In 1967, IBM was looking for a better way of sending software to its customers. Their popular system/370 mainframe computers "booted up" from big, heavy magnetic tapes, which were slow and expensive to ship. Engineer David L. Noble(b.1981) tried all sorts of improvement schemes, from better tape systems to vinyl records, just like those used for music.
None of them were right for the job, so Noble proposed a new system based on a flexible disk of magnetic material. Developed by IBM over the next few years and finally released commercially in 1971, IBM's 8-inch (20 cm) "floppy" disk was made from flexible plastic. After a hunt for a package for mailing the new disks, the engineers had the idea of making a protective envelope part of the design of the disk itself.
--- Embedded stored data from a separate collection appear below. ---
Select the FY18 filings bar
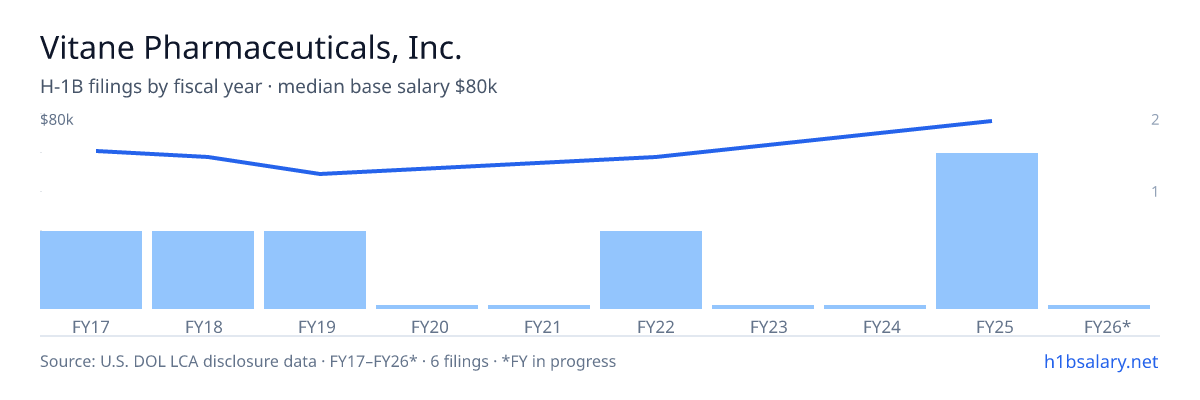Image resolution: width=1200 pixels, height=400 pixels. [203, 270]
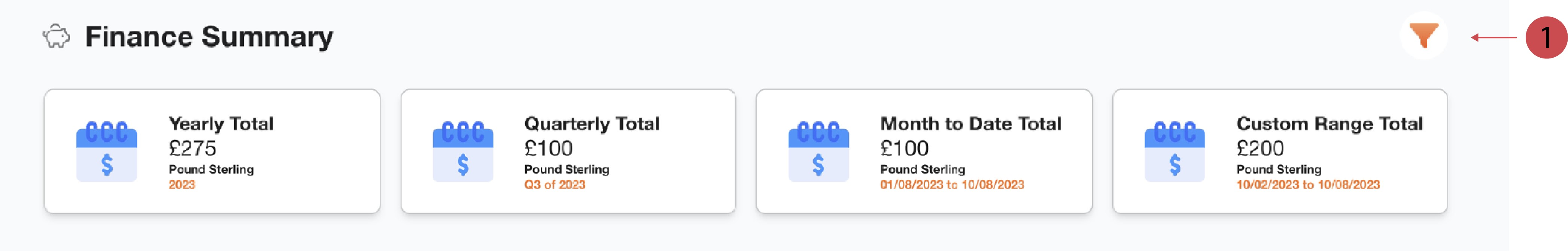Image resolution: width=1568 pixels, height=251 pixels.
Task: Select the Custom Range Total title
Action: point(1329,124)
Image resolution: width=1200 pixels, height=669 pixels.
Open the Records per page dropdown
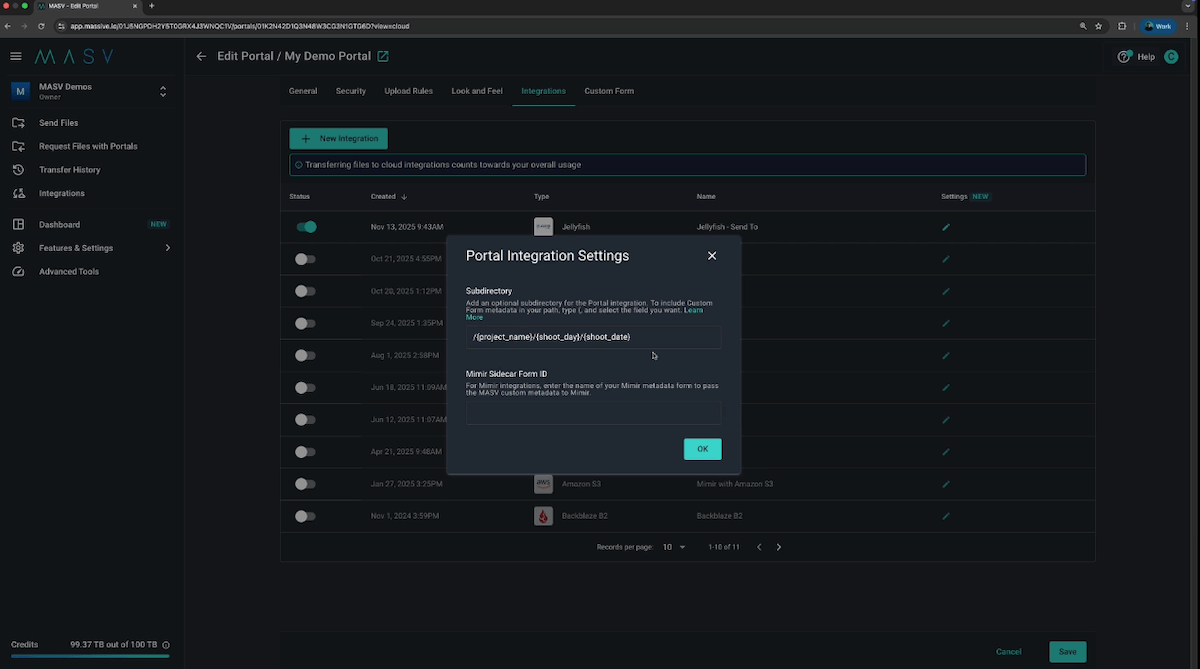coord(675,547)
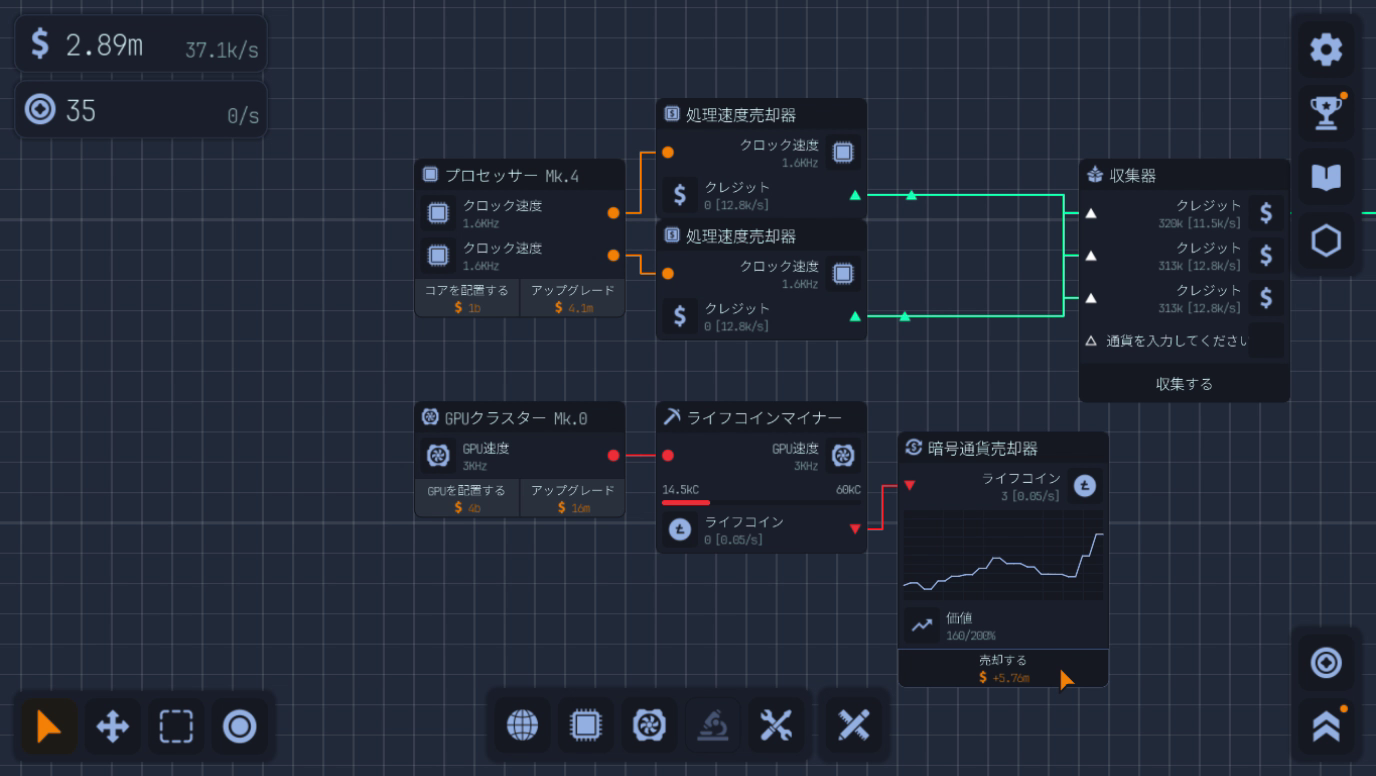Open the globe network category in the dock

click(522, 726)
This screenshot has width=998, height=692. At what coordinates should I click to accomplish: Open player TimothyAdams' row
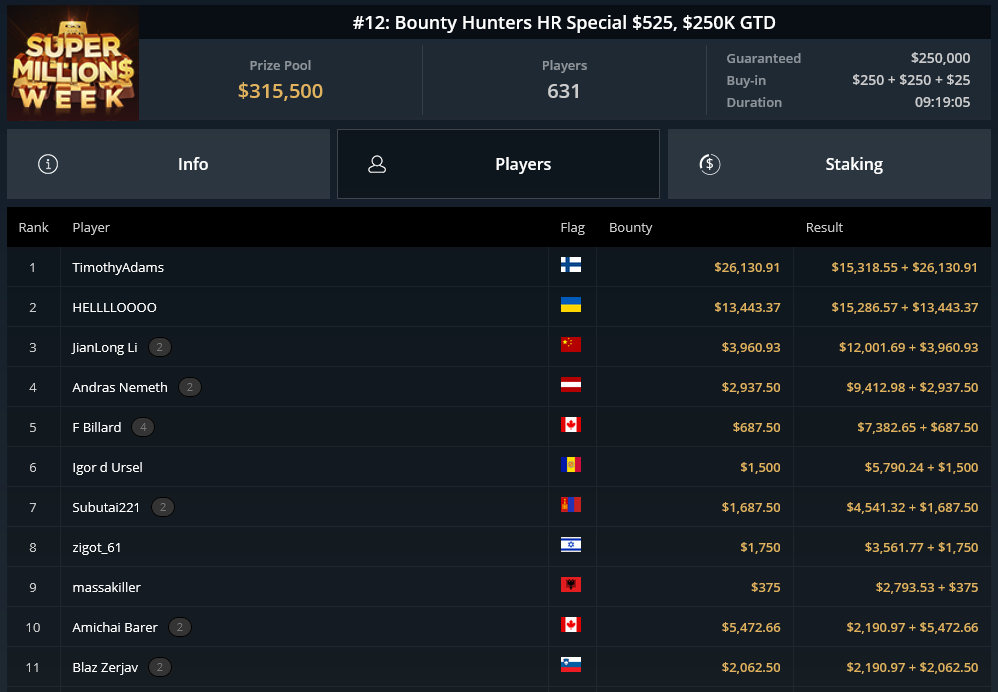point(499,267)
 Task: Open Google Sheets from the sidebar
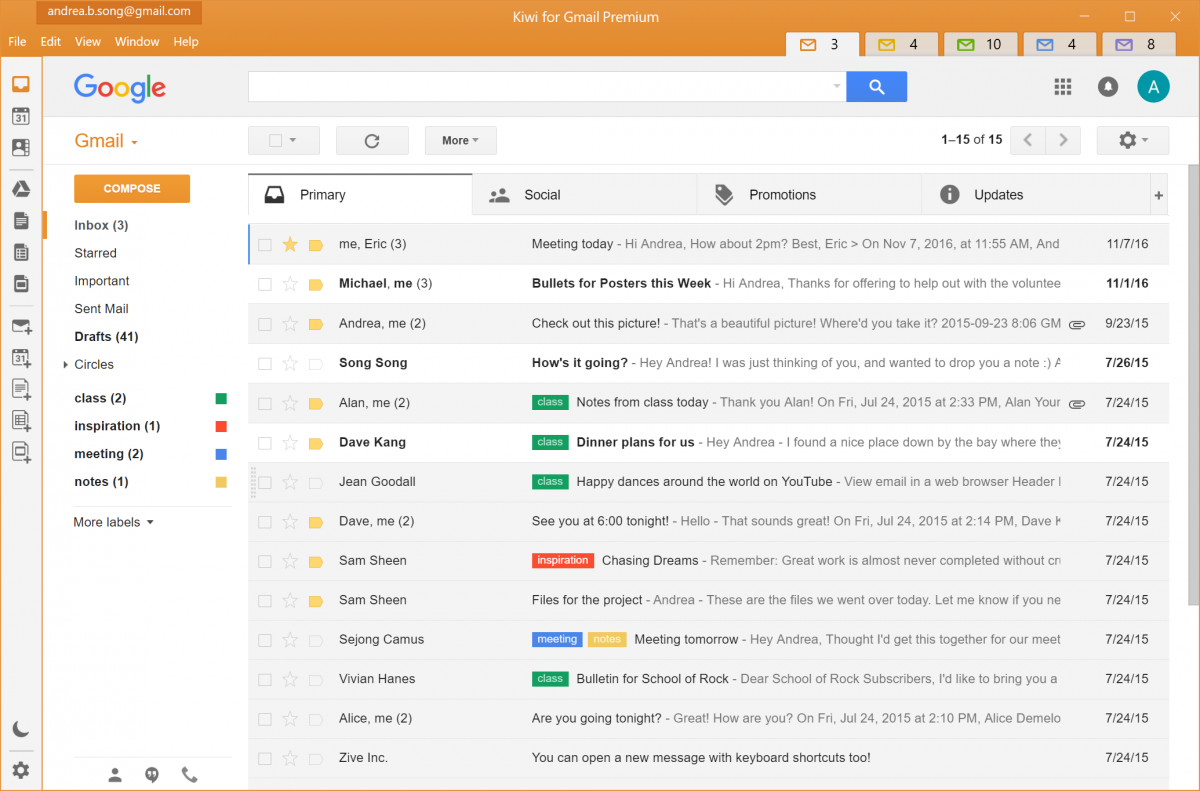21,252
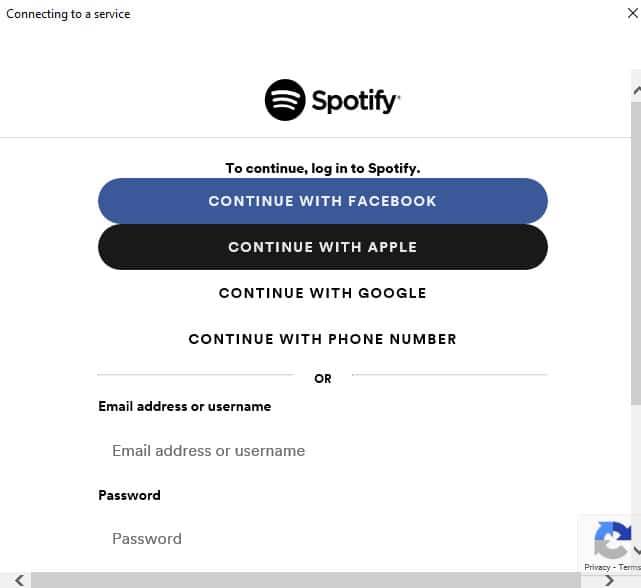Click the 'Email address or username' label
641x588 pixels.
tap(184, 407)
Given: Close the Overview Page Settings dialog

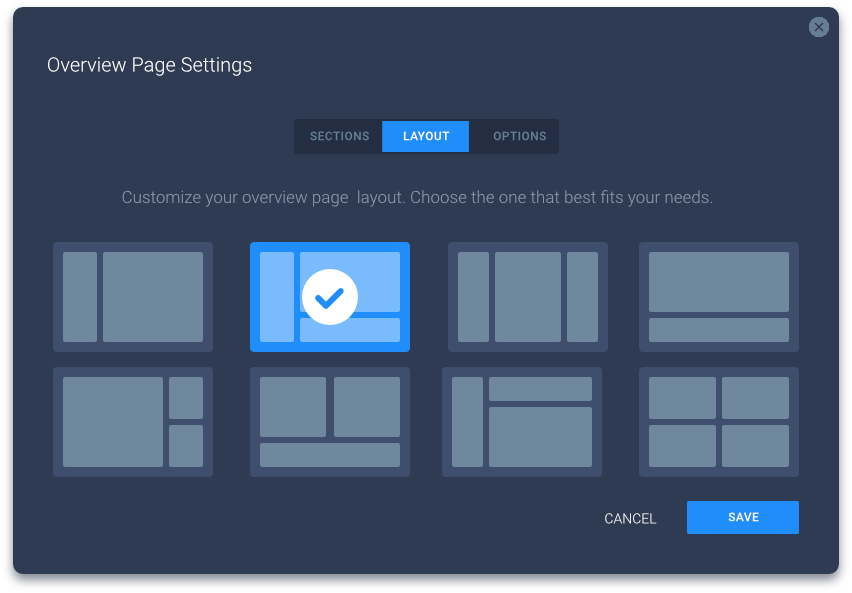Looking at the screenshot, I should pyautogui.click(x=819, y=27).
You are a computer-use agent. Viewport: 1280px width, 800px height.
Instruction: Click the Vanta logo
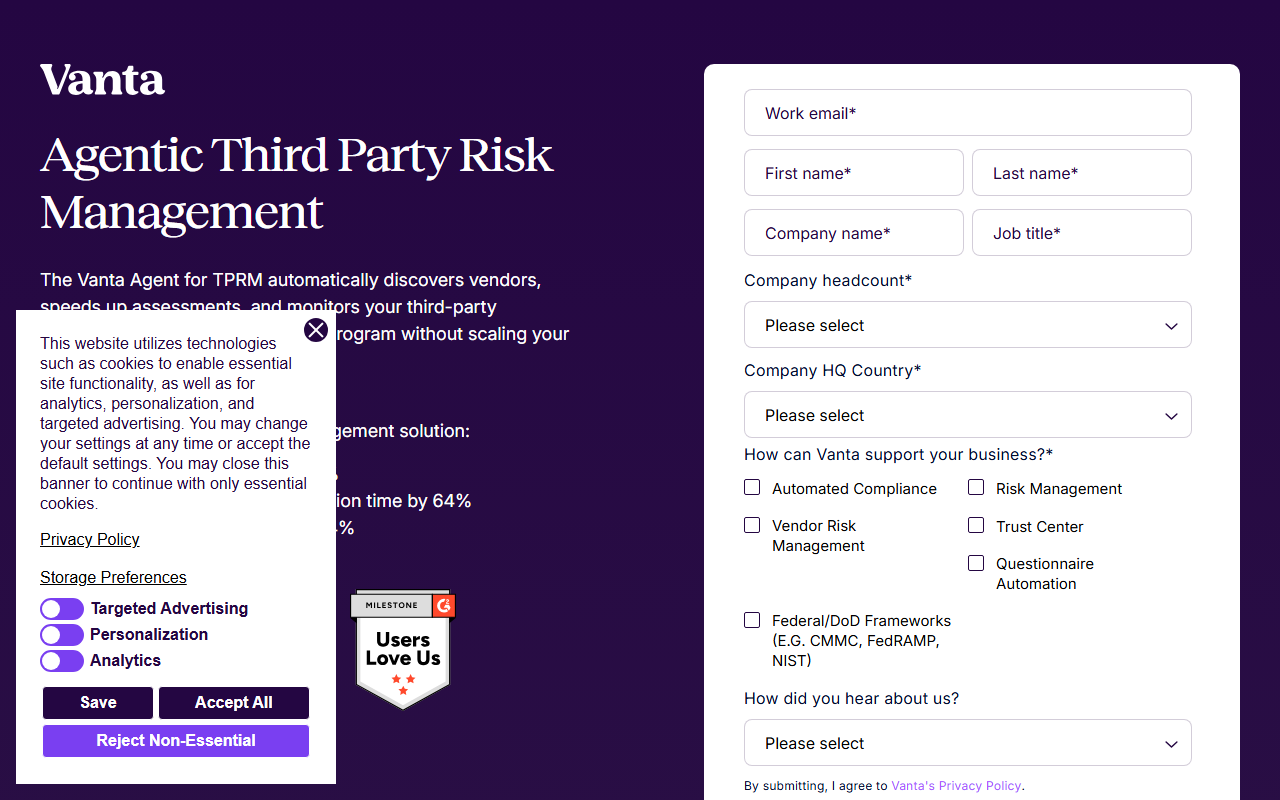pyautogui.click(x=102, y=80)
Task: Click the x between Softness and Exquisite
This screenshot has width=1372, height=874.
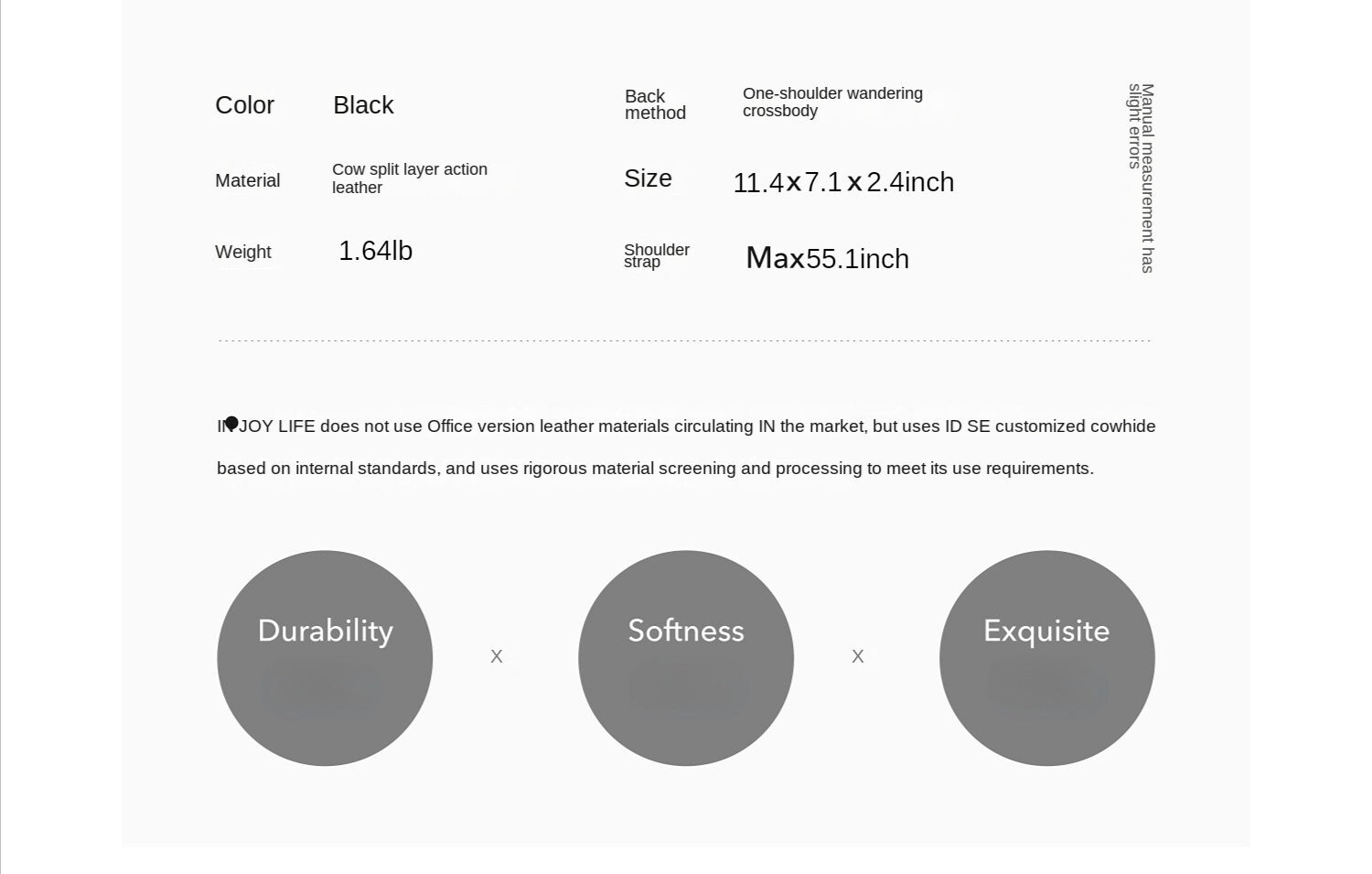Action: point(858,656)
The disk was sandwiched into a square jacket that included a fabric liner--a built-in cleaning cloth--and the final design of all final design of all future floppy disks was born.
These cheap, light disks really caught on and over the years they shrank from 8 inches (20 cm) to 5.25 inch (13.3 cm), then to the 3.5-in (8.89 cm) standard that you may still see occasionally today. Untold billions of floppy disks were manufactured over the next thirty years.
The floppy disk is now almost obsolete, replaced by networks, flash memory, or optical media such as DVDs. These innovations can store much more information than their predecessors--to match the storage capacity of a single Blu-ray DVD, you would need 600,000 of IBM's original 80 kilobyte, 8-inch (20 cm) floppies.